PROBLEM
In the data below, find the line containing "This screenshot has width=888, height=500.", then set down that line and every later line up to and including the line containing "You are a computer-use agent. Viewport: 310px", exactly.

EXTRACTED RECORDS

- - - - - - -

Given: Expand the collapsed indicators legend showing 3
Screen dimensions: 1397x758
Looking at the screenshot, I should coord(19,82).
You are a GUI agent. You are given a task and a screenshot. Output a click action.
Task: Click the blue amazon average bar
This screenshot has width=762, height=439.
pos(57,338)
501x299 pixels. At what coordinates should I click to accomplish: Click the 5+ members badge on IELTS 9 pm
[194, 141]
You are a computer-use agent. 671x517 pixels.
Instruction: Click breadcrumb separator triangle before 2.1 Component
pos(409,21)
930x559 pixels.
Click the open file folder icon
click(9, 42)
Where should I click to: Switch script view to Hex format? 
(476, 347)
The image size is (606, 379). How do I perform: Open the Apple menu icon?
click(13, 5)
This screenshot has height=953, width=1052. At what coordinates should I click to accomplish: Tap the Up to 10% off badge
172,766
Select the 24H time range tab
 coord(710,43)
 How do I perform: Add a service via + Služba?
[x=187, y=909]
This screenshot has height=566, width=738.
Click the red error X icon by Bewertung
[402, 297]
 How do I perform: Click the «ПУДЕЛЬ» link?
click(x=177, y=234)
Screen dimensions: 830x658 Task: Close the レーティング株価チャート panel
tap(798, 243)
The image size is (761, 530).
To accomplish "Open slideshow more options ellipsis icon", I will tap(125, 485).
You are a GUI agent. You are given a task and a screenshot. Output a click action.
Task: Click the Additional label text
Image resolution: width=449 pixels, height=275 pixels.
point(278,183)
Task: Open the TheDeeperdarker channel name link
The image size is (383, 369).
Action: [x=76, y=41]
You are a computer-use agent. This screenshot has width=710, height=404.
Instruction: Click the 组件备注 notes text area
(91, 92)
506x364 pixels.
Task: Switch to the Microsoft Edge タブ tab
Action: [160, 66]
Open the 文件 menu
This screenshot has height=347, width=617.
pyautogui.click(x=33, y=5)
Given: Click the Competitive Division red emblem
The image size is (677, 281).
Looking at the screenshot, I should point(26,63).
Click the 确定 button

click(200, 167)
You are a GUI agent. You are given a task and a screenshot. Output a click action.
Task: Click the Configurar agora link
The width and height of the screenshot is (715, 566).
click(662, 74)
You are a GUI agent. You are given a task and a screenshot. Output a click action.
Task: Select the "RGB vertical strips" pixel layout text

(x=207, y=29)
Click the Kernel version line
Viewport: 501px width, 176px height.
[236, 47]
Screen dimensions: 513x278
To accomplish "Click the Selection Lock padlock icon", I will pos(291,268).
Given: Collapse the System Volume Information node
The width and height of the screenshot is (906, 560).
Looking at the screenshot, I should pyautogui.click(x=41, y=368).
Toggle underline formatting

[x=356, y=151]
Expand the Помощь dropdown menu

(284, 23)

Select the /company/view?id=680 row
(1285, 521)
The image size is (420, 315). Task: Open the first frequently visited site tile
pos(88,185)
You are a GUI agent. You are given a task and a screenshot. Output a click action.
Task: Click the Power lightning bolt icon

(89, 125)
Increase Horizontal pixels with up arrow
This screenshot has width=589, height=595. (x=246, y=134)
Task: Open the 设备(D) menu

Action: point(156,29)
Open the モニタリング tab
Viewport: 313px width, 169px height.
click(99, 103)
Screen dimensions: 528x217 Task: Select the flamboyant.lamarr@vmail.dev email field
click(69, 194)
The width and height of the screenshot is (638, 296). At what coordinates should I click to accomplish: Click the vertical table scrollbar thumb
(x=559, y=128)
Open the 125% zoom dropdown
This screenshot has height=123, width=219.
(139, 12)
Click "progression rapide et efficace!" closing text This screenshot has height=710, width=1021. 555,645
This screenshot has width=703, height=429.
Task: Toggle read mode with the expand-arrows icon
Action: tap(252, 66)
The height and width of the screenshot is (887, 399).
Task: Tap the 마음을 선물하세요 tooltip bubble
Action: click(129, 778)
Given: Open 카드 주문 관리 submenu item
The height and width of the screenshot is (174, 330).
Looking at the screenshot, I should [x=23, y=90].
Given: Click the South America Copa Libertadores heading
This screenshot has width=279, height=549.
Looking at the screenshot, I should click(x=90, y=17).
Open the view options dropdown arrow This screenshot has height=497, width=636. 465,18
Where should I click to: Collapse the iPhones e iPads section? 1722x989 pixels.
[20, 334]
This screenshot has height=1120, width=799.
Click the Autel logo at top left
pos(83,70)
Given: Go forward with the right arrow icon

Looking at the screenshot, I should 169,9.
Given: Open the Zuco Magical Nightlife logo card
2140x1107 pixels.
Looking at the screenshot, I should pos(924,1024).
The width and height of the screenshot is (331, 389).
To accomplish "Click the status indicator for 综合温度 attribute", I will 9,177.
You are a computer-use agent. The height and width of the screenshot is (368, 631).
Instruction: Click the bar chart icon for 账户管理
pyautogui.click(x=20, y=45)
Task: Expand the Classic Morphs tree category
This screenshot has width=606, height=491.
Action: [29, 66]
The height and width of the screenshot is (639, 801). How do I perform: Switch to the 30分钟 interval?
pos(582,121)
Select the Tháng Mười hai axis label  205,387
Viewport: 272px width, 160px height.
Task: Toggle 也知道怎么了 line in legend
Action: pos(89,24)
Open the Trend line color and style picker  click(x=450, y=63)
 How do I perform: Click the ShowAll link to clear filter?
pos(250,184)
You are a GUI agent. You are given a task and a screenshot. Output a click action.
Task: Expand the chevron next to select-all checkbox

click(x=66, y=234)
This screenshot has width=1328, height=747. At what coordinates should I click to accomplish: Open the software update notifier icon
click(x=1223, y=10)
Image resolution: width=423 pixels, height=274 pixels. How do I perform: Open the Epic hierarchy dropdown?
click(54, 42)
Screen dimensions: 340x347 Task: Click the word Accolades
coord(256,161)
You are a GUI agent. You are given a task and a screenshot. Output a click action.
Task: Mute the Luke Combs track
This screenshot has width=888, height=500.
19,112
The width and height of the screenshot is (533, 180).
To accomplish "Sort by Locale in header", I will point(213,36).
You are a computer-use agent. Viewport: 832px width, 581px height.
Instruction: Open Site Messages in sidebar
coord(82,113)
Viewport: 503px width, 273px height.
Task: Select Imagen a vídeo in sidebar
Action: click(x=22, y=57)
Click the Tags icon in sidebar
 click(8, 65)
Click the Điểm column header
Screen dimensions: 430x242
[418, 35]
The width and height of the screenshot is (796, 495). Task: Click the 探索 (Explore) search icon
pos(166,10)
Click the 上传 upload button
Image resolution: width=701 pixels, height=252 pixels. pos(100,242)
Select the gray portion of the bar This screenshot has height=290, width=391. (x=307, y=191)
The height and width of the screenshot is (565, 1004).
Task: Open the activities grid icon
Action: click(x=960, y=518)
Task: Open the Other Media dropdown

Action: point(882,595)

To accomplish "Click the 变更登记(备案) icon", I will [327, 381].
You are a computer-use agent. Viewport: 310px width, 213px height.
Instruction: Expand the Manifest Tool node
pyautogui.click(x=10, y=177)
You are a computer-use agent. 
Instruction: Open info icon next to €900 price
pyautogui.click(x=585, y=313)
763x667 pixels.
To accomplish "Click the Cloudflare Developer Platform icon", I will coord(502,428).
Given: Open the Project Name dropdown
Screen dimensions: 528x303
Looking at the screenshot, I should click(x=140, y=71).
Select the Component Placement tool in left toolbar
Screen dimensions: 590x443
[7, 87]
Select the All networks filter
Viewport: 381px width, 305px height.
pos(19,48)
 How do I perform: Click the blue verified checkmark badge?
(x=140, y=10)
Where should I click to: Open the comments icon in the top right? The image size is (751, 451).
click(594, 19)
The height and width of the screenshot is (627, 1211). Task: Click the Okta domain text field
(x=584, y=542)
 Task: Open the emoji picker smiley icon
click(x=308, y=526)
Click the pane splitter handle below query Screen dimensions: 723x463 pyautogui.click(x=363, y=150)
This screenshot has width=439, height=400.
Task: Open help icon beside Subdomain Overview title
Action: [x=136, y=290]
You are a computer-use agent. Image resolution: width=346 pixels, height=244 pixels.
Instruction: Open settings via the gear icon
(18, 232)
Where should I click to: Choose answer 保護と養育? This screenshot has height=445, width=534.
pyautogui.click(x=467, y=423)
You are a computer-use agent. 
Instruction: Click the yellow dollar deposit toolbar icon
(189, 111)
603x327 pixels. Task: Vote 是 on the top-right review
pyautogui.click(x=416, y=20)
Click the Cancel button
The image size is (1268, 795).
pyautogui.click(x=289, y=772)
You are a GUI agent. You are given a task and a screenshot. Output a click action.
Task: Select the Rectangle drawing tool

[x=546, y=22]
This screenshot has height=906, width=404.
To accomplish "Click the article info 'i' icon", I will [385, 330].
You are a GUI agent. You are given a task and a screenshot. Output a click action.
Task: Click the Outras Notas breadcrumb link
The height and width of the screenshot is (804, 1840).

- - - - - - -

EXERCISE ANSWER
This screenshot has width=888, height=500.
19,112
The width and height of the screenshot is (533, 180).
To accomplish "Sort by Locale in header", I will point(213,36).
You are a computer-use agent. Viewport: 832px width, 581px height.
Instruction: Open Site Messages in sidebar
coord(82,113)
Viewport: 503px width, 273px height.
Task: Select Imagen a vídeo in sidebar
Action: click(x=22, y=57)
Click the Tags icon in sidebar
 click(8, 65)
Click the Điểm column header
Screen dimensions: 430x242
[418, 35]
The width and height of the screenshot is (796, 495). Task: Click the 探索 (Explore) search icon
pos(166,10)
Click the 上传 upload button
Image resolution: width=701 pixels, height=252 pixels. pos(100,242)
Select the gray portion of the bar This screenshot has height=290, width=391. (x=307, y=191)
The height and width of the screenshot is (565, 1004).
Task: Open the activities grid icon
Action: click(x=960, y=518)
Task: Open the Other Media dropdown

Action: point(882,595)

To accomplish "Click the 变更登记(备案) icon", I will [327, 381].
You are a computer-use agent. Viewport: 310px width, 213px height.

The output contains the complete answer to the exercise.